READING TEXT -
○ ○ ○ ○ ○
# Workout the offset for a template guide



## opelblues (Aug 22, 2008)

hi all
in the last week i have recived a order for 10 squaters chairs. in order to beable to do this i want to make up some template guides for the process where the arms connect and the roller for the canvas part sits, im using the 6mm straight cutter and i would like to use the 7/16 (11.1125mm) brass template guide for the external. but im having trouble working out the enternal guide. i have built a mortice and tendon work station for the main joints of the body
The parts where the arms meet the back legs i would like to make the joints like a inlay, this is so they carnt be copied or pulled apart easley, like this one has been done. the photo is from PAT WARNER web site..
the template guide set is the one i bough from carba-tec at least 2 years ago, i made a clear poly router base to sute the inserts with a centre pin to line u the insert ( just to make sure)

help
in advance thanks


----------



## harrysin (Jan 15, 2007)

Gary, it's seldom wise to mix metric and imperial, it ends up with impossible results. Why not a 1/4" cutter to go with the 7/16 guide in which case the offset = diameter of the guide - diameter of the cutter divided by 2 which equals 3/32" offset, this doesn't leave much clearance between cutter and inside of the guide. It would be better to choose a larger template guide and re-calculate the offset using the formula as above.


----------



## opelblues (Aug 22, 2008)

here is some photos of the chair completed, sorry harry there is no photo shoot at this stage. my daughter had my canon on the week end. when i start building the other chairs i will.


----------



## gregW (Mar 14, 2007)

Hi Gary,
That looks like it would be one comfortable chair...are the swing out arms used to support your legs?


----------



## opelblues (Aug 22, 2008)

on this design the arms swing out for your legs to rest on, the two other modles have a fixed extenion or none at all. the colour for the canvas is picket by the buyer i have 10 different ones.
The main body of the chair is made to sute the user. IE there body length. and yes i have gone to sleep in one many times, and so has my dad,
my ex wife loved it when she was pregnet with maygen..


----------



## Ghidrah (Oct 21, 2008)

Are they strong enough to hold up manly legs?


----------
○ ○ ○ ○ ○
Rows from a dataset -
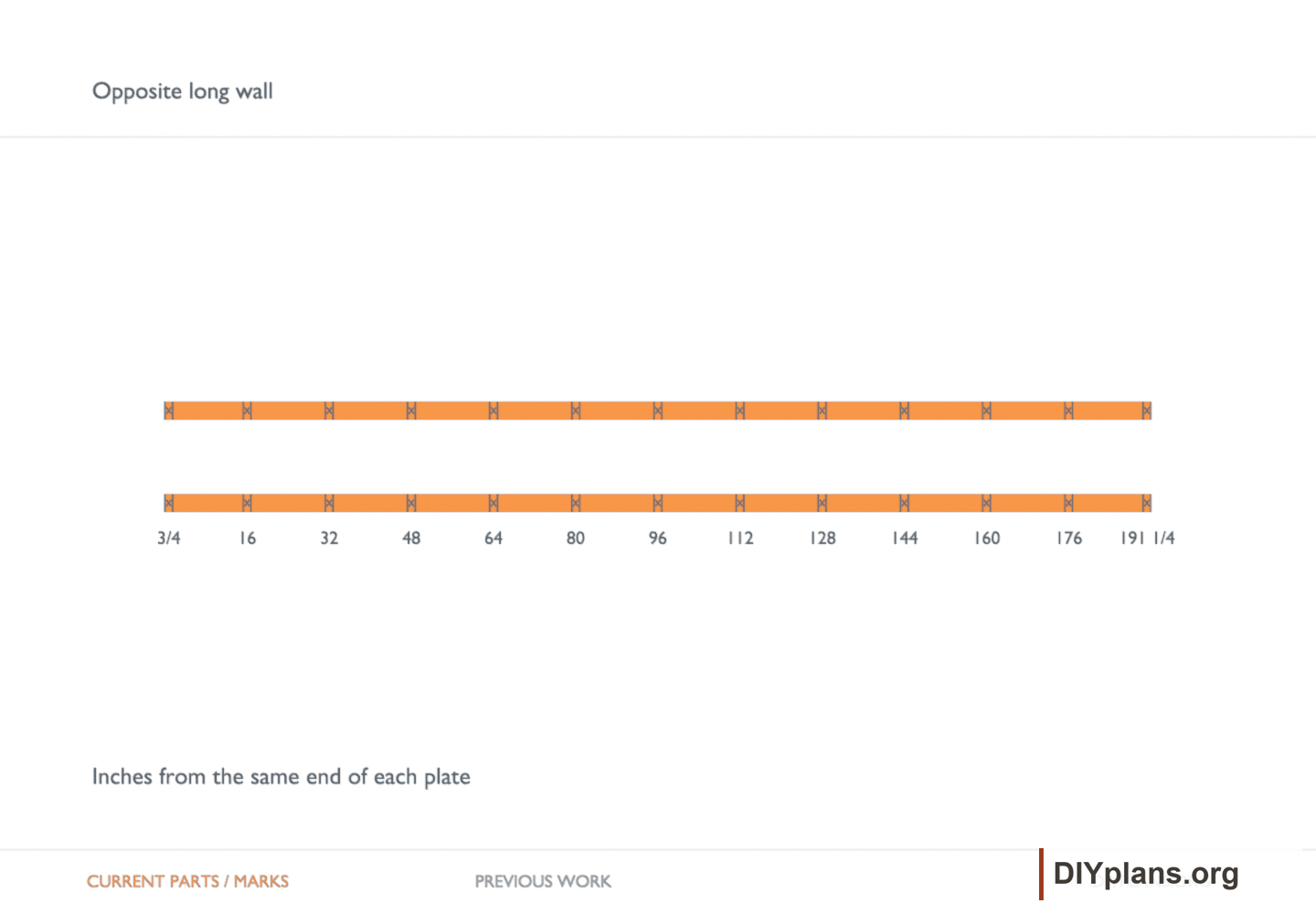
Task: Select the 32 inch stud mark on the top plate
Action: click(x=329, y=410)
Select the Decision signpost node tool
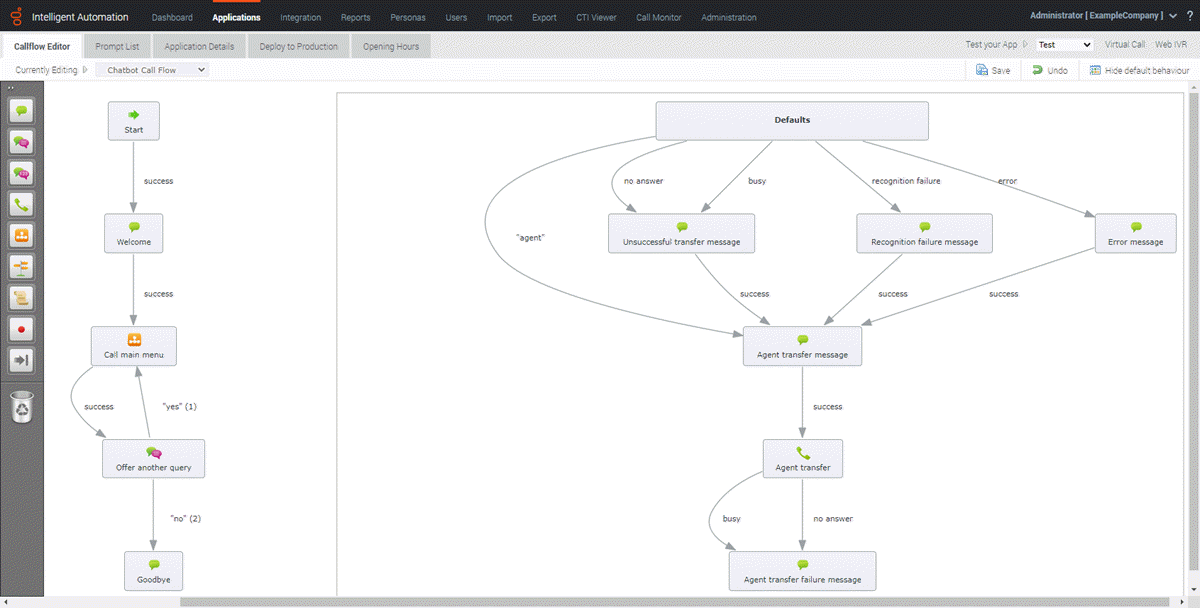1200x608 pixels. click(22, 266)
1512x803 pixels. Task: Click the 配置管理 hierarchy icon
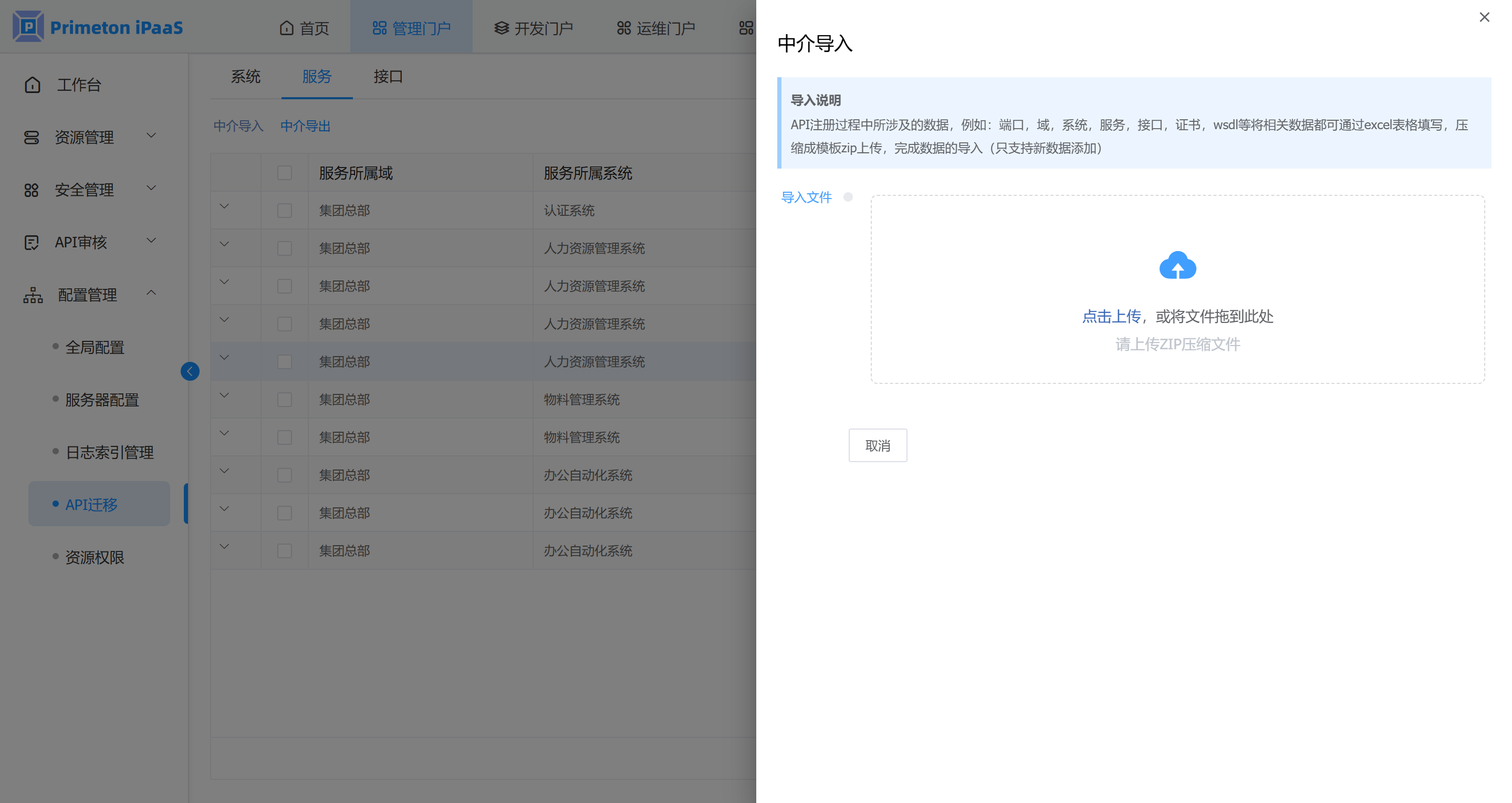(33, 295)
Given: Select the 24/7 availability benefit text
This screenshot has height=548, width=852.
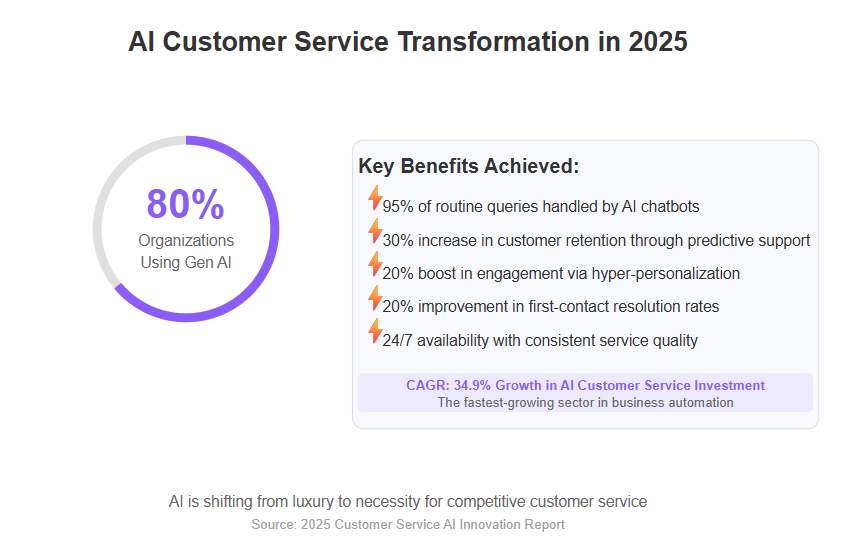Looking at the screenshot, I should pos(540,340).
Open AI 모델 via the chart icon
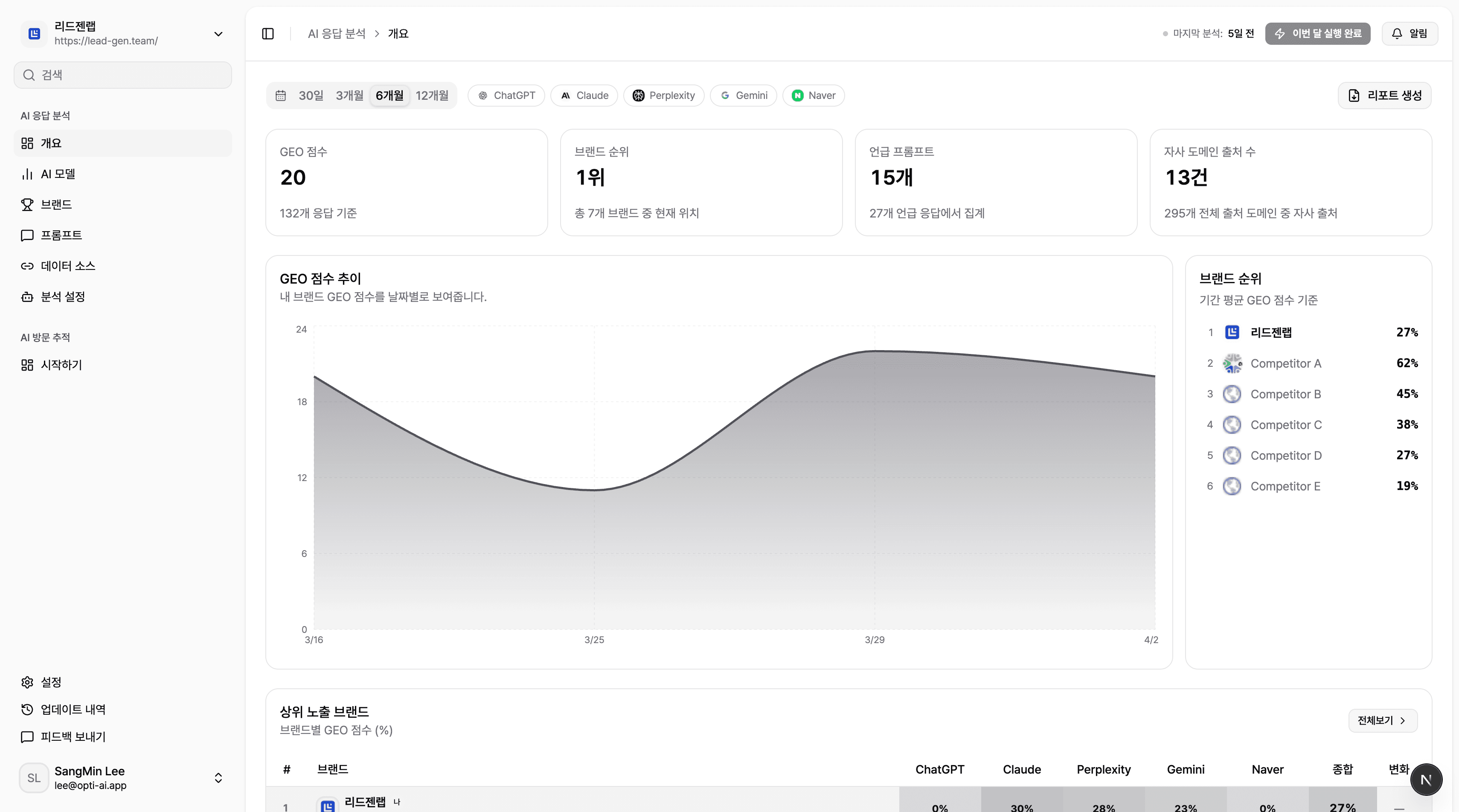 click(x=27, y=174)
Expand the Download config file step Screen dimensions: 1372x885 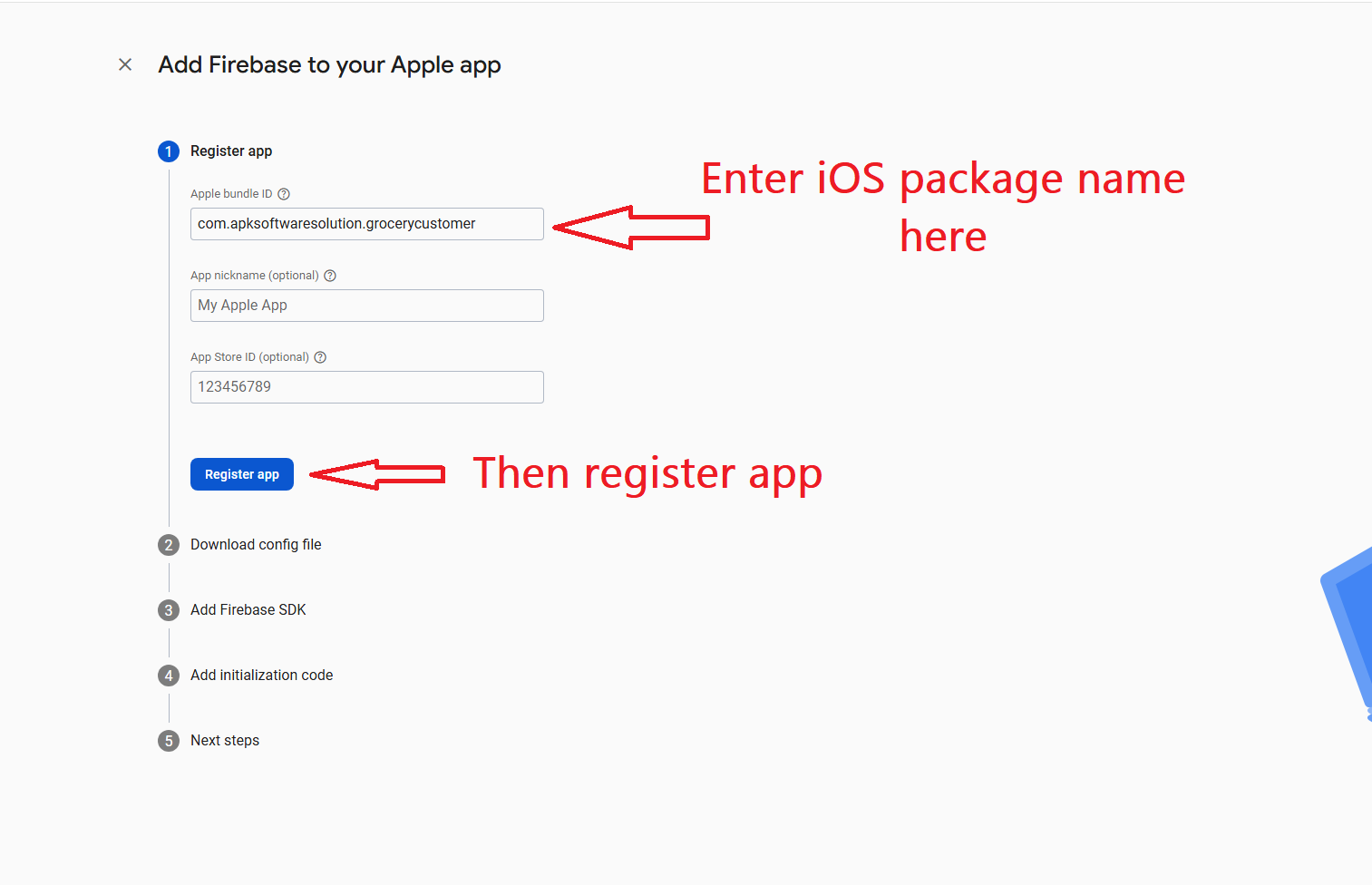click(256, 545)
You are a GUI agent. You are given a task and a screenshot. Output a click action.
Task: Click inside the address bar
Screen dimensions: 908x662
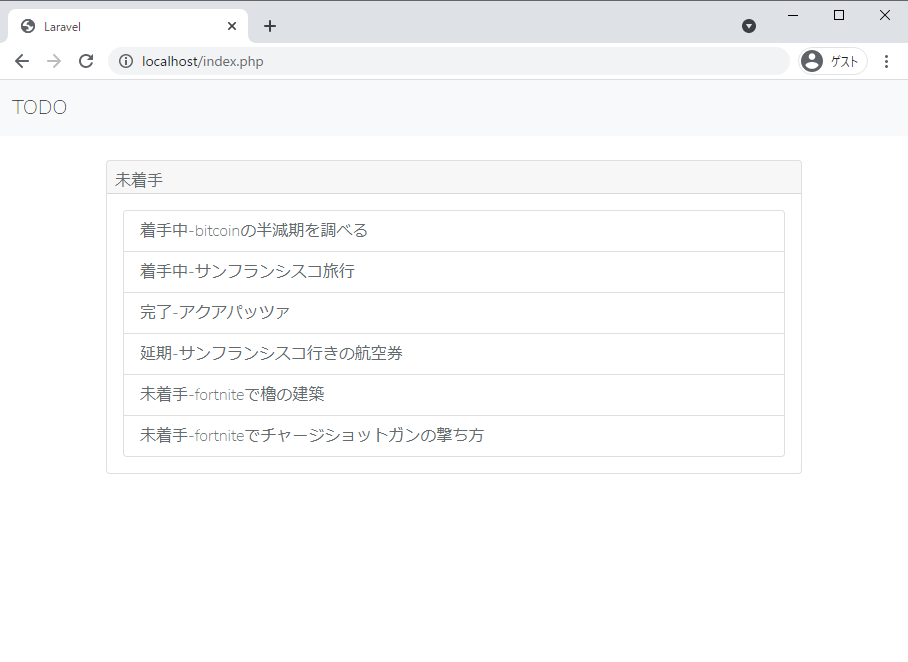pos(400,61)
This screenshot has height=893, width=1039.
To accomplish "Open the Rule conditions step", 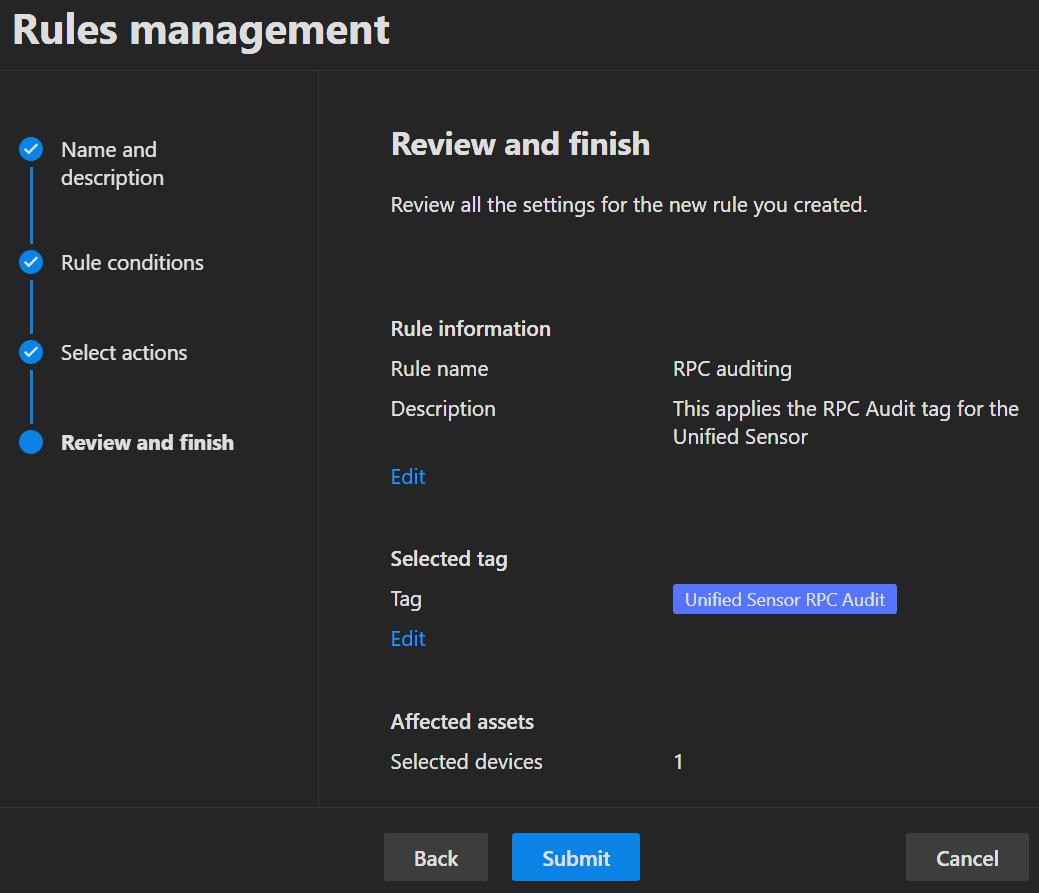I will [x=132, y=263].
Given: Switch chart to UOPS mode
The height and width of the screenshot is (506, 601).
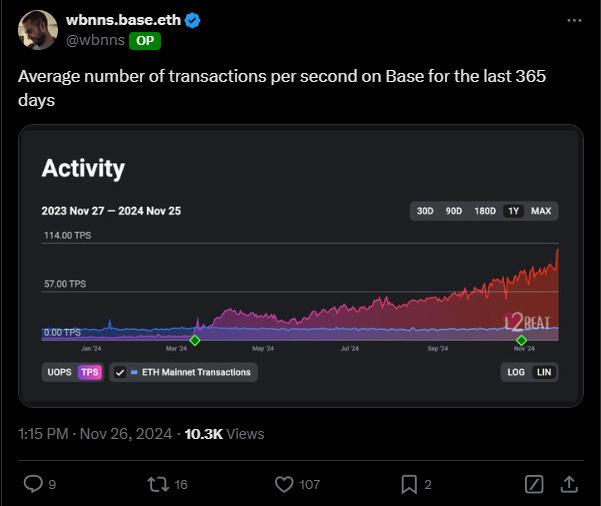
○ ○ ○ ○ ○
EXERCISE AIM -
Transcribe the passage of the forum thread on template guide offsets, starting at "the template guide" and ending at "(Jan 15, 2007)".

FINAL RESULT -
the template guide set is the one i bough from carba-tec at least 2 years ago, i made a clear poly router base to sute the inserts with a centre pin to line u the insert ( just to make sure)

help
in advance thanks


----------



## harrysin (Jan 15, 2007)